* **Problem description**:
Copy out every one of the following items verbatim, preserving each line as it appears.
==============================
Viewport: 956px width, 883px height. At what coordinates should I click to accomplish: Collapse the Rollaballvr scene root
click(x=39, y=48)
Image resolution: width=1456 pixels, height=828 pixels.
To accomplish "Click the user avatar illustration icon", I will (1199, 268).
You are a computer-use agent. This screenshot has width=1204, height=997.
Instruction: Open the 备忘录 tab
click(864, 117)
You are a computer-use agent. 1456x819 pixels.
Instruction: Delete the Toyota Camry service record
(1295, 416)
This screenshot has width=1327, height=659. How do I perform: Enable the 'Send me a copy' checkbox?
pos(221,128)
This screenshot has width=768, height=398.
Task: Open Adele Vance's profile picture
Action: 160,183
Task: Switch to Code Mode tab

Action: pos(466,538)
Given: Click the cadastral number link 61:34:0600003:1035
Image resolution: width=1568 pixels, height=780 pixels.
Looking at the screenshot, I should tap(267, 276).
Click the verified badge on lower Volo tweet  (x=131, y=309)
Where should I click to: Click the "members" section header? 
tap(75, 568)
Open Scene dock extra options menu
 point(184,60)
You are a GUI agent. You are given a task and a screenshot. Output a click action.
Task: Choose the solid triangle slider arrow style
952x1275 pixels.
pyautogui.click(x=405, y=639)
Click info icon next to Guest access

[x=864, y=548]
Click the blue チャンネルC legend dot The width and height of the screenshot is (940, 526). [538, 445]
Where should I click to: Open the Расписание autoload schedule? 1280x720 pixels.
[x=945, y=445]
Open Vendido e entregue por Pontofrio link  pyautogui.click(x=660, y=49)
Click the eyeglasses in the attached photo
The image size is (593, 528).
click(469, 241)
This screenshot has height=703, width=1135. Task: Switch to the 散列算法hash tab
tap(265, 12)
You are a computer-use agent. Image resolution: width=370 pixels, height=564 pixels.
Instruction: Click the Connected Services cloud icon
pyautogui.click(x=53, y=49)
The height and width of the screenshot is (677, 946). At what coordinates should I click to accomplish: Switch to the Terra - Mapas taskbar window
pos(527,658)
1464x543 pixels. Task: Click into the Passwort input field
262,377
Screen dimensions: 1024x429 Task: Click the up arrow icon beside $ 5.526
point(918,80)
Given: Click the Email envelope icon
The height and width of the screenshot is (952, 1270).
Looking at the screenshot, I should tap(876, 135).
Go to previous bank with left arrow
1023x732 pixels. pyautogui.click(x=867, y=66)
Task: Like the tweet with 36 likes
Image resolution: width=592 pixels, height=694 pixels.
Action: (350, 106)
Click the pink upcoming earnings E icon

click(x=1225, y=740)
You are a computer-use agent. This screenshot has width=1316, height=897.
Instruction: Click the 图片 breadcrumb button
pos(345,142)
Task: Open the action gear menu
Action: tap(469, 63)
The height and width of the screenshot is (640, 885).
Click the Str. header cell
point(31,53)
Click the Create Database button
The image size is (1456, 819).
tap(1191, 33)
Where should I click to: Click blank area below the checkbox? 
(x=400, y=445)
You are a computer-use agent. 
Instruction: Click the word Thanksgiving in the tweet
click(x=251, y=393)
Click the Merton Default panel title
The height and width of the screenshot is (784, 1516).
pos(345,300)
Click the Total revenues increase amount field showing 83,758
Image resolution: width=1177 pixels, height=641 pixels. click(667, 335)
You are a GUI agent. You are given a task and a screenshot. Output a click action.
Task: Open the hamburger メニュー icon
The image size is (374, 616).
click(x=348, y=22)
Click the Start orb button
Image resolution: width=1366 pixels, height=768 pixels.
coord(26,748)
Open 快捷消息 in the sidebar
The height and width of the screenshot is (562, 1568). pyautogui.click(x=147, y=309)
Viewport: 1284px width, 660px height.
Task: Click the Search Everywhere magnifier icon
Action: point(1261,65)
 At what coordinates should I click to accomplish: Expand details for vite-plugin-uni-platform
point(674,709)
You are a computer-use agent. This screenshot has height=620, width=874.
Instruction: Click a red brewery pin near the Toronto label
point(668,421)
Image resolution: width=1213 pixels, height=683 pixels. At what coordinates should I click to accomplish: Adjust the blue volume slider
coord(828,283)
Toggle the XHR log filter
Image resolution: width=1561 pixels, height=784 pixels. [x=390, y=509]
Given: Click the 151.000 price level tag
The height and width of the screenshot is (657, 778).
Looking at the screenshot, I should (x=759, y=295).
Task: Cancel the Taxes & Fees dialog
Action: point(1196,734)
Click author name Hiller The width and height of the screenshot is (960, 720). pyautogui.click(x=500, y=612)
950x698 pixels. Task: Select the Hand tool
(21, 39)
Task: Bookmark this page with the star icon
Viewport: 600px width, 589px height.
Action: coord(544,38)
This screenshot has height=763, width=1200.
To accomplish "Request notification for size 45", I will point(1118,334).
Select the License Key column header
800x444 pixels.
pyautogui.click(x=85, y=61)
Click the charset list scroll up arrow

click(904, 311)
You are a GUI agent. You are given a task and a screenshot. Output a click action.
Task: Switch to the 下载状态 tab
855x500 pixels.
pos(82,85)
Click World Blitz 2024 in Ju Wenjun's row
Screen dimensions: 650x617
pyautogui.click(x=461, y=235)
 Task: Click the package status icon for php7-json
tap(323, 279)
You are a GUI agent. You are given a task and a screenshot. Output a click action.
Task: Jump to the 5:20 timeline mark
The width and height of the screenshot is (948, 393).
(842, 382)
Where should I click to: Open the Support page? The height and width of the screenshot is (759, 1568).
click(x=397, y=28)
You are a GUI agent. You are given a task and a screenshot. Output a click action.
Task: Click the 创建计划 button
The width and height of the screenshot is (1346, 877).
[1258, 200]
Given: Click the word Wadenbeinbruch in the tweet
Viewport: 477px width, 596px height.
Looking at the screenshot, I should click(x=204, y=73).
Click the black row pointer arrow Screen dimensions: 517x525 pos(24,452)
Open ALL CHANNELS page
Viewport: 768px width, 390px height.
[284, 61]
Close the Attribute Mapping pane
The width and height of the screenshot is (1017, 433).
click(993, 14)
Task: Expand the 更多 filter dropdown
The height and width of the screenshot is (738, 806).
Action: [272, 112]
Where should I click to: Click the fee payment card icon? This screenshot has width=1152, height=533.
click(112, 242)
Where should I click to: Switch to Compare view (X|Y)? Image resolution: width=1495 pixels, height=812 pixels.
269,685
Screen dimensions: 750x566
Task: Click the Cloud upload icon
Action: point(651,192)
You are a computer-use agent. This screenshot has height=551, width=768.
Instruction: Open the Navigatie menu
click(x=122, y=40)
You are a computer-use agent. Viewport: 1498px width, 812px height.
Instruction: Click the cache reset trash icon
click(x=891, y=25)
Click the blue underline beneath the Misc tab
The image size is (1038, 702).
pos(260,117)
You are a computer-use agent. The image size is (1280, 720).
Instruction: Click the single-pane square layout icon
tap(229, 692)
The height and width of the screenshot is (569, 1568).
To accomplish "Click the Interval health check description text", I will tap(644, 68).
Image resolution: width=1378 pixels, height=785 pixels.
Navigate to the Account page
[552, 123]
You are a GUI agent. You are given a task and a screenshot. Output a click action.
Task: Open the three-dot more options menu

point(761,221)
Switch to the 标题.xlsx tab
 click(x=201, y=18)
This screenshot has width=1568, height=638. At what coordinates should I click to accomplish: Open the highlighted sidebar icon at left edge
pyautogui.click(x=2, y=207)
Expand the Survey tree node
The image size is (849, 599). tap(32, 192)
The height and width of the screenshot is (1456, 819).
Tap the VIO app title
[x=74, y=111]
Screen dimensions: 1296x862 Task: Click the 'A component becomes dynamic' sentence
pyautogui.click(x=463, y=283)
==============================
* **Expected answer**:
Viewport: 956px width, 883px height. At what coordinates should I click to accomplish: Collapse the Rollaballvr scene root
click(x=39, y=48)
Image resolution: width=1456 pixels, height=828 pixels.
To accomplish "Click the user avatar illustration icon", I will (1199, 268).
You are a computer-use agent. This screenshot has width=1204, height=997.
Instruction: Open the 备忘录 tab
click(864, 117)
You are a computer-use agent. 1456x819 pixels.
Instruction: Delete the Toyota Camry service record
(1295, 416)
This screenshot has width=1327, height=659. How do I perform: Enable the 'Send me a copy' checkbox?
pos(221,128)
This screenshot has width=768, height=398.
Task: Open Adele Vance's profile picture
Action: 160,183
Task: Switch to Code Mode tab

Action: pos(466,538)
Given: Click the cadastral number link 61:34:0600003:1035
Image resolution: width=1568 pixels, height=780 pixels.
Looking at the screenshot, I should tap(267, 276).
Click the verified badge on lower Volo tweet  (x=131, y=309)
Where should I click to: Click the "members" section header? 
tap(75, 568)
Open Scene dock extra options menu
 point(184,60)
You are a GUI agent. You are given a task and a screenshot. Output a click action.
Task: Choose the solid triangle slider arrow style
952x1275 pixels.
pyautogui.click(x=405, y=639)
Click info icon next to Guest access

[x=864, y=548]
Click the blue チャンネルC legend dot The width and height of the screenshot is (940, 526). [538, 445]
Where should I click to: Open the Расписание autoload schedule? 1280x720 pixels.
[x=945, y=445]
Open Vendido e entregue por Pontofrio link  pyautogui.click(x=660, y=49)
Click the eyeglasses in the attached photo
The image size is (593, 528).
click(469, 241)
This screenshot has height=703, width=1135. Task: Switch to the 散列算法hash tab
tap(265, 12)
You are a computer-use agent. Image resolution: width=370 pixels, height=564 pixels.
Instruction: Click the Connected Services cloud icon
pyautogui.click(x=53, y=49)
The height and width of the screenshot is (677, 946). At what coordinates should I click to accomplish: Switch to the Terra - Mapas taskbar window
pos(527,658)
1464x543 pixels. Task: Click into the Passwort input field
262,377
Screen dimensions: 1024x429 Task: Click the up arrow icon beside $ 5.526
point(918,80)
Given: Click the Email envelope icon
The height and width of the screenshot is (952, 1270).
Looking at the screenshot, I should tap(876, 135).
Go to previous bank with left arrow
1023x732 pixels. pyautogui.click(x=867, y=66)
Task: Like the tweet with 36 likes
Image resolution: width=592 pixels, height=694 pixels.
Action: (350, 106)
Click the pink upcoming earnings E icon

click(x=1225, y=740)
You are a computer-use agent. This screenshot has width=1316, height=897.
Instruction: Click the 图片 breadcrumb button
pos(345,142)
Task: Open the action gear menu
Action: tap(469, 63)
The height and width of the screenshot is (640, 885).
Click the Str. header cell
point(31,53)
Click the Create Database button
The image size is (1456, 819).
tap(1191, 33)
Where should I click to: Click blank area below the checkbox? 
(x=400, y=445)
You are a computer-use agent. 
Instruction: Click the word Thanksgiving in the tweet
click(x=251, y=393)
Click the Merton Default panel title
The height and width of the screenshot is (784, 1516).
pos(345,300)
Click the Total revenues increase amount field showing 83,758
Image resolution: width=1177 pixels, height=641 pixels. click(667, 335)
You are a GUI agent. You are given a task and a screenshot. Output a click action.
Task: Open the hamburger メニュー icon
The image size is (374, 616).
click(x=348, y=22)
Click the Start orb button
Image resolution: width=1366 pixels, height=768 pixels.
coord(26,748)
Open 快捷消息 in the sidebar
The height and width of the screenshot is (562, 1568). pyautogui.click(x=147, y=309)
Viewport: 1284px width, 660px height.
Task: Click the Search Everywhere magnifier icon
Action: point(1261,65)
 At what coordinates should I click to accomplish: Expand details for vite-plugin-uni-platform
point(674,709)
You are a computer-use agent. This screenshot has height=620, width=874.
Instruction: Click a red brewery pin near the Toronto label
point(668,421)
Image resolution: width=1213 pixels, height=683 pixels. At what coordinates should I click to accomplish: Adjust the blue volume slider
coord(828,283)
Toggle the XHR log filter
Image resolution: width=1561 pixels, height=784 pixels. [x=390, y=509]
Given: Click the 151.000 price level tag
The height and width of the screenshot is (657, 778).
Looking at the screenshot, I should (x=759, y=295).
Task: Cancel the Taxes & Fees dialog
Action: point(1196,734)
Click author name Hiller The width and height of the screenshot is (960, 720). pyautogui.click(x=500, y=612)
950x698 pixels. Task: Select the Hand tool
(21, 39)
Task: Bookmark this page with the star icon
Viewport: 600px width, 589px height.
Action: coord(544,38)
This screenshot has height=763, width=1200.
To accomplish "Request notification for size 45", I will point(1118,334).
Select the License Key column header
800x444 pixels.
pyautogui.click(x=85, y=61)
Click the charset list scroll up arrow

click(904, 311)
You are a GUI agent. You are given a task and a screenshot. Output a click action.
Task: Switch to the 下载状态 tab
855x500 pixels.
pos(82,85)
Click World Blitz 2024 in Ju Wenjun's row
Screen dimensions: 650x617
pyautogui.click(x=461, y=235)
 Task: Click the package status icon for php7-json
tap(323, 279)
You are a GUI agent. You are given a task and a screenshot. Output a click action.
Task: Jump to the 5:20 timeline mark
The width and height of the screenshot is (948, 393).
(842, 382)
Where should I click to: Open the Support page? The height and width of the screenshot is (759, 1568).
click(x=397, y=28)
You are a GUI agent. You are given a task and a screenshot. Output a click action.
Task: Click the 创建计划 button
The width and height of the screenshot is (1346, 877).
[1258, 200]
Given: Click the word Wadenbeinbruch in the tweet
Viewport: 477px width, 596px height.
Looking at the screenshot, I should click(x=204, y=73).
Click the black row pointer arrow Screen dimensions: 517x525 pos(24,452)
Open ALL CHANNELS page
Viewport: 768px width, 390px height.
[284, 61]
Close the Attribute Mapping pane
The width and height of the screenshot is (1017, 433).
click(993, 14)
Task: Expand the 更多 filter dropdown
The height and width of the screenshot is (738, 806).
Action: [272, 112]
Where should I click to: Click the fee payment card icon? This screenshot has width=1152, height=533.
click(112, 242)
Where should I click to: Switch to Compare view (X|Y)? Image resolution: width=1495 pixels, height=812 pixels.
269,685
Screen dimensions: 750x566
Task: Click the Cloud upload icon
Action: point(651,192)
You are a computer-use agent. This screenshot has height=551, width=768.
Instruction: Open the Navigatie menu
click(x=122, y=40)
You are a computer-use agent. Viewport: 1498px width, 812px height.
Instruction: Click the cache reset trash icon
click(x=891, y=25)
Click the blue underline beneath the Misc tab
The image size is (1038, 702).
pos(260,117)
You are a computer-use agent. The image size is (1280, 720).
Instruction: Click the single-pane square layout icon
tap(229, 692)
The height and width of the screenshot is (569, 1568).
To accomplish "Click the Interval health check description text", I will tap(644, 68).
Image resolution: width=1378 pixels, height=785 pixels.
Navigate to the Account page
[552, 123]
You are a GUI agent. You are given a task and a screenshot. Output a click action.
Task: Open the three-dot more options menu

point(761,221)
Switch to the 标题.xlsx tab
 click(x=201, y=18)
This screenshot has width=1568, height=638. At what coordinates should I click to accomplish: Open the highlighted sidebar icon at left edge
pyautogui.click(x=2, y=207)
Expand the Survey tree node
The image size is (849, 599). tap(32, 192)
The height and width of the screenshot is (1456, 819).
Tap the VIO app title
[x=74, y=111]
Screen dimensions: 1296x862 Task: Click the 'A component becomes dynamic' sentence
pyautogui.click(x=463, y=283)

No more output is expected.